I continued my journey with haste, allowing events that tailed the protest to play in my mind, the consequences of missing cosmic deadlines. The icebergs melted first. Viruses unknown to records awoke from hibernation, eager to plague the Earth. Epidemics eclipsed every inch of every city, claiming lives by the millions. Rising sea levels proceeded to flood cities, many now a bastion of the past for the future, their forms eternal and submerged under ice. Who could’ve known the fate of those sunken metropolises? All we knew at the time was that a shadow of demise had loomed over our planet.

Things worsened over the span of weeks: temperatures escalated and death tolls skyrocketed in wake of famine, hyperthermia, nationwide forest fires, and incurable illnesses blossoming too rapidly for viable cures to be found. In a last-ditch effort, governments sanctioned the launch of a rocket chock-full of cooling agents into the atmosphere. Amidst the panic, they thought a return to previous temperatures would put the viruses back to dormancy and climate back to normalcy—they thought wrong.

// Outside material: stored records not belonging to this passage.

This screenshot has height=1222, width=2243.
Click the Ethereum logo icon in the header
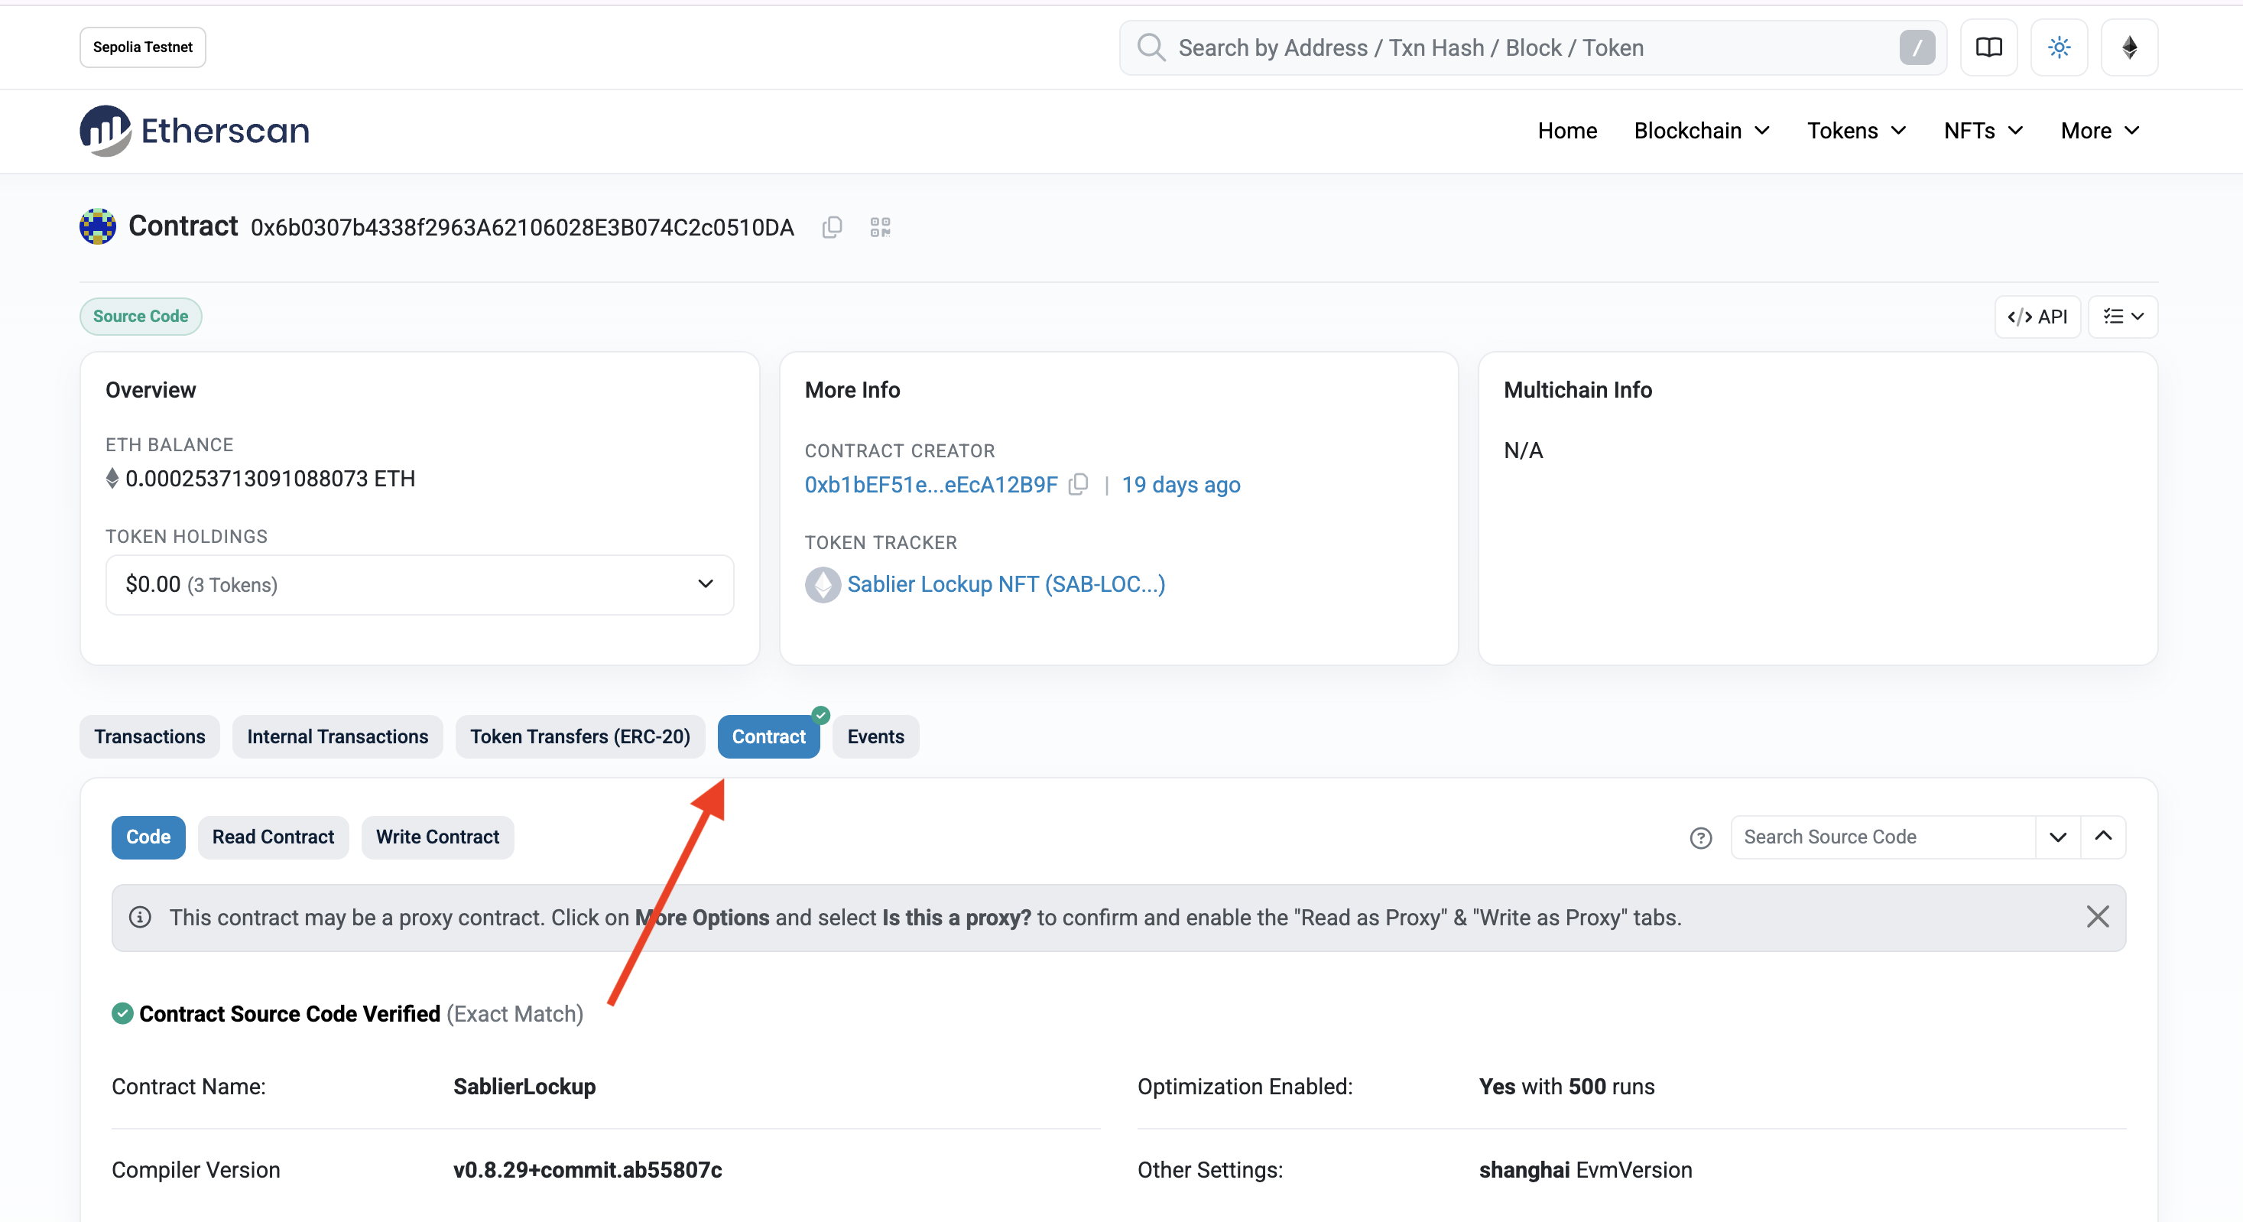(2129, 47)
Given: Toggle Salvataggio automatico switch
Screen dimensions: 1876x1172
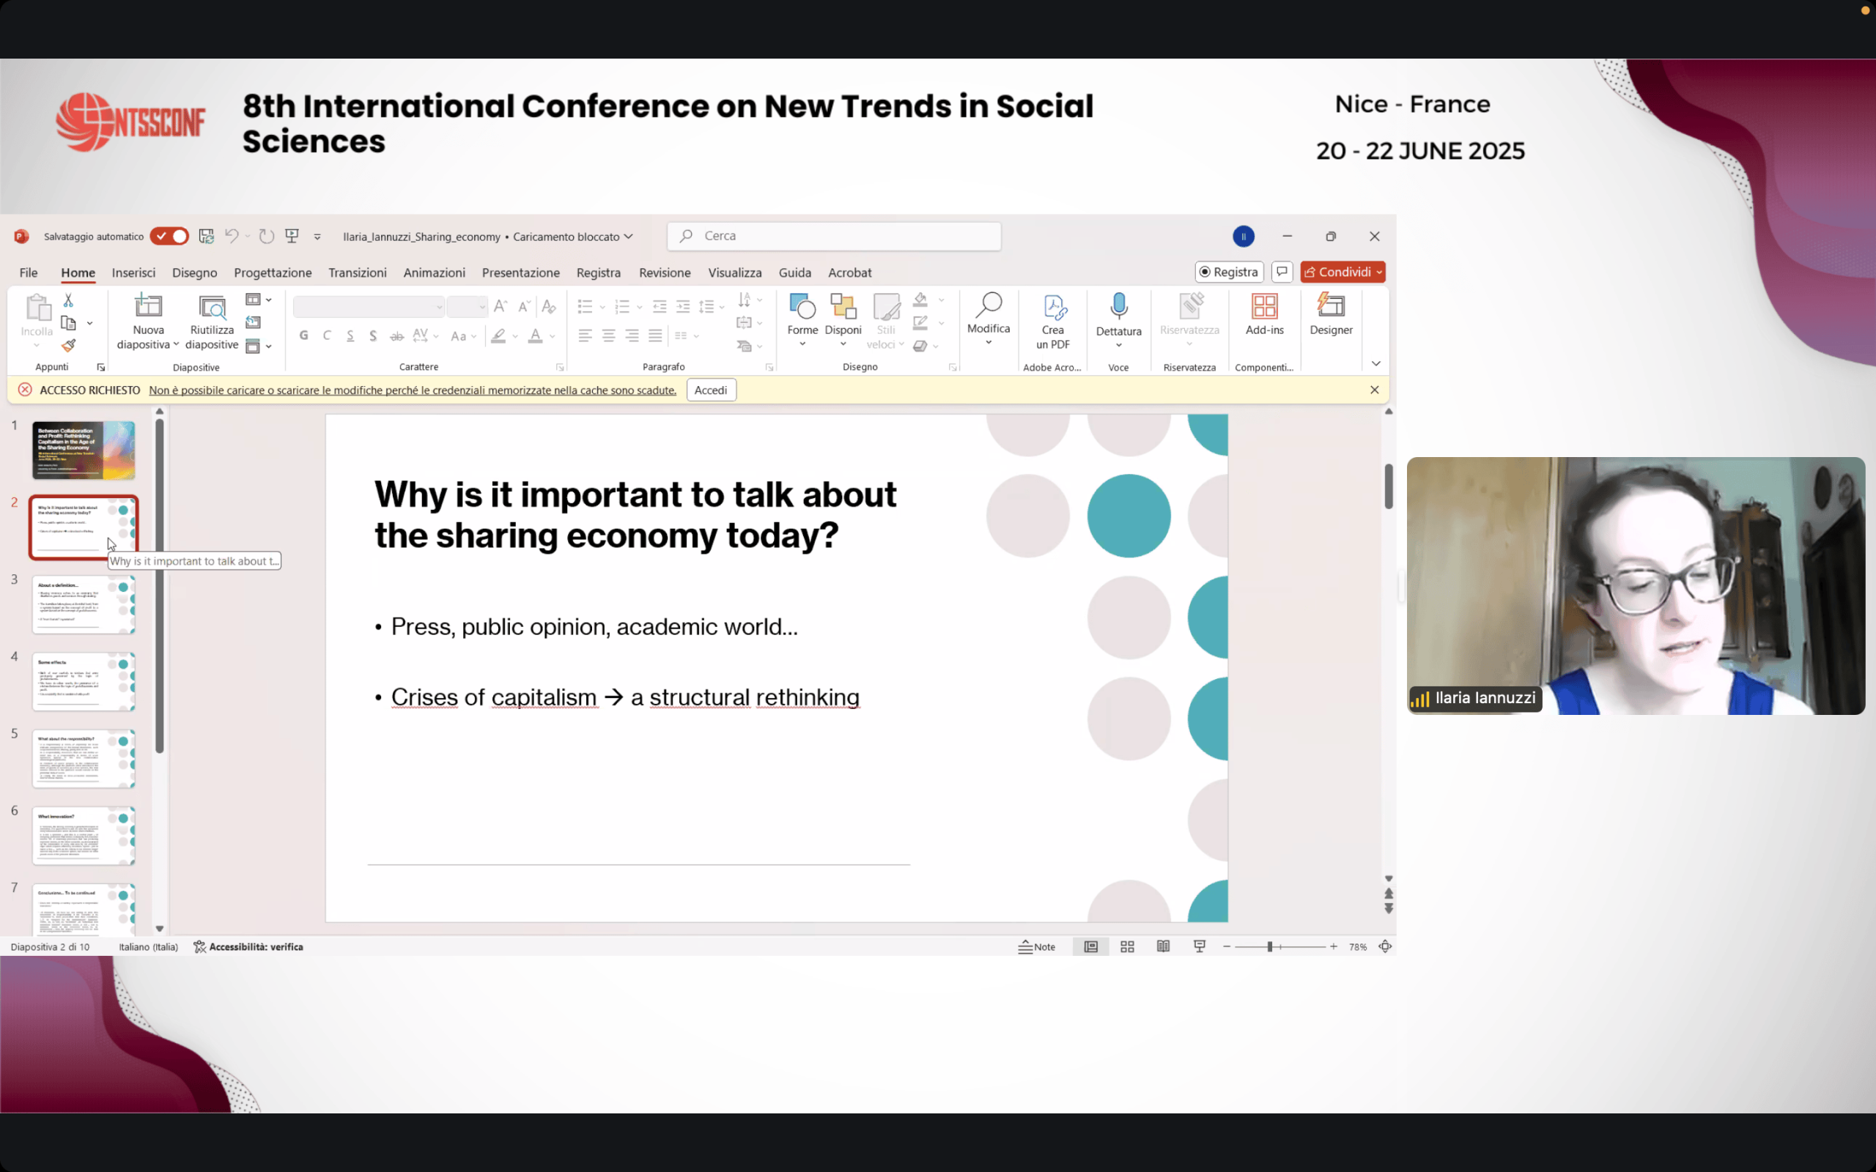Looking at the screenshot, I should click(170, 236).
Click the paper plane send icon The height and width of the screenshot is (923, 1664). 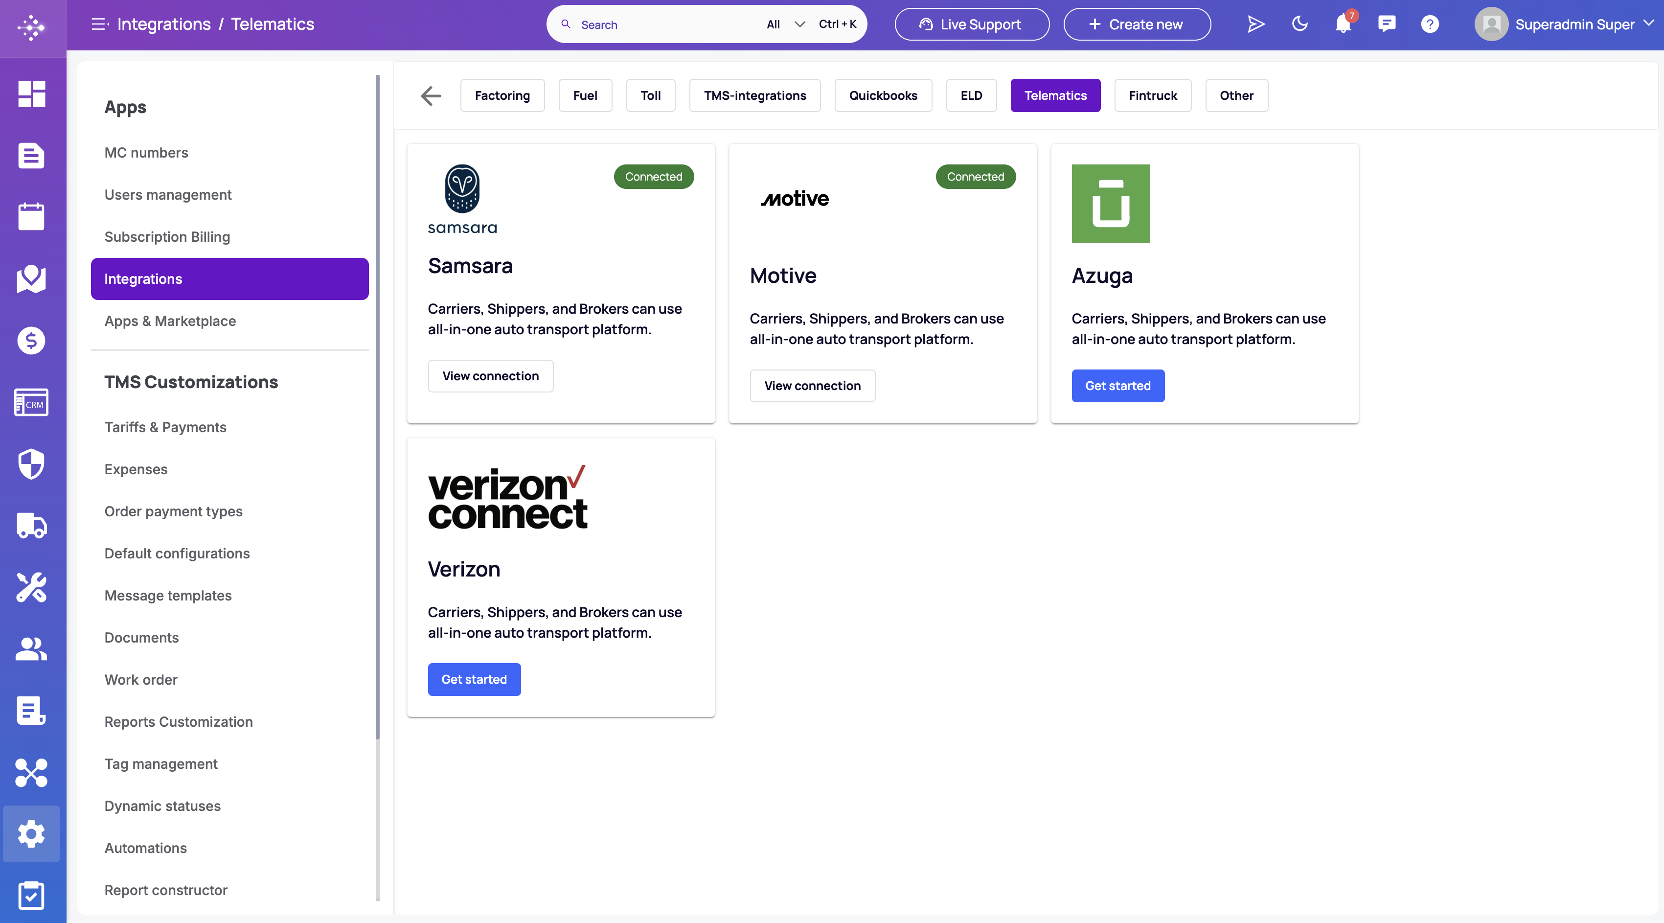(1256, 25)
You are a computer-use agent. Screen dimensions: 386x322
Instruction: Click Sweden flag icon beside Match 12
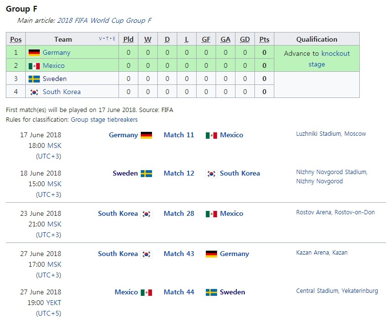click(146, 174)
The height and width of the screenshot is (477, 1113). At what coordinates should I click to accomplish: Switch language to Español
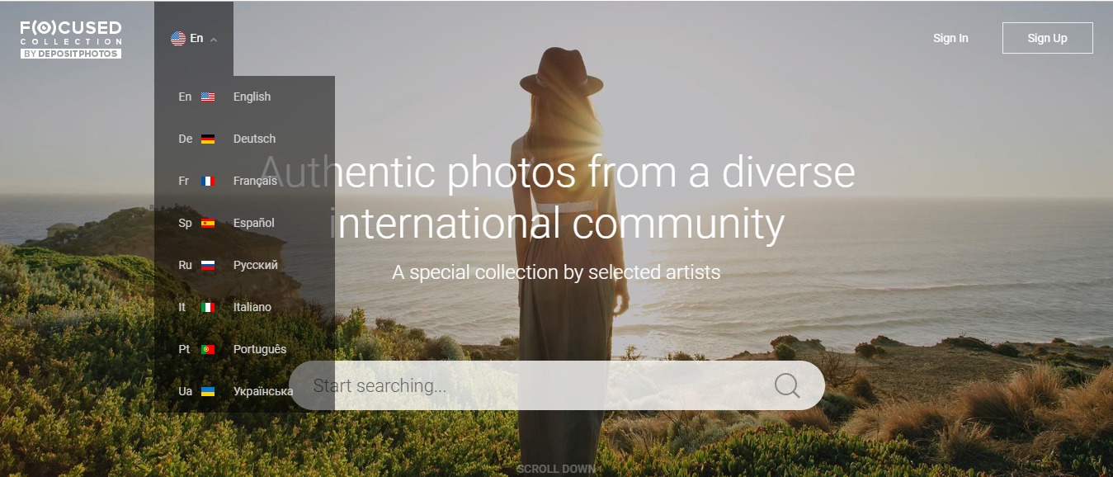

Temperatures cooled as planned—in fact, too far below targeted levels. The aftermath was catastrophic: crops withered, cities blacked out, transportation ground to a halt, and while half of the viruses were successfully eradicated, many had already found refuge in the living. My breath hitches at the thought of how my species single-handedly doomed the planet.

With the university campus near in sight, I speed up and tighten my coat around my body. Guilt pierces my heart as my fingers run through the fur coat; even thick-furred animals failed to adapt to the abrupt change in the climate. In an act of greed, we skinned the poor creatures for their furs. The words of my government still sting my ear: “A regrettable sacrifice for the endurance of humanity”.

I shed off a layer as I set foot inside the university halls, space heaters blasting in all directions. The hallway is lit by the bustle of labs, rows of experiments and testing in progress, a flurry of researchers hurrying about. Every member of society now shoulders the duty of global recovery, working alongside scientists in collective desperation to warm the planet.

I stride down the hallway as my eyes scan the perimeter for the Head Professor. Each lab is vast, accommodating plentiful equipment with additional space for scientists to work at safe distances. The livestock team is busy experimenting with cloning techniques for farm animals that miraculously survived, while a smaller group attempts to perfect synthetic meat; the greenhouse opposite the livestock lab is occupied with growing trial crops in the harsh freeze; a team of lawyers is employed in the hatching of a definitive plan to ensure the ecological sustainability of future heavy industry; others are testing artificial heating agents that would allow the Earth to recuperate.

“Professor!” I exclaim, spotting her iconic red coat at the turn of a corner. I quicken my pace, the sampled iris kit dangling from my hand—a blossoming symbol of hope for life.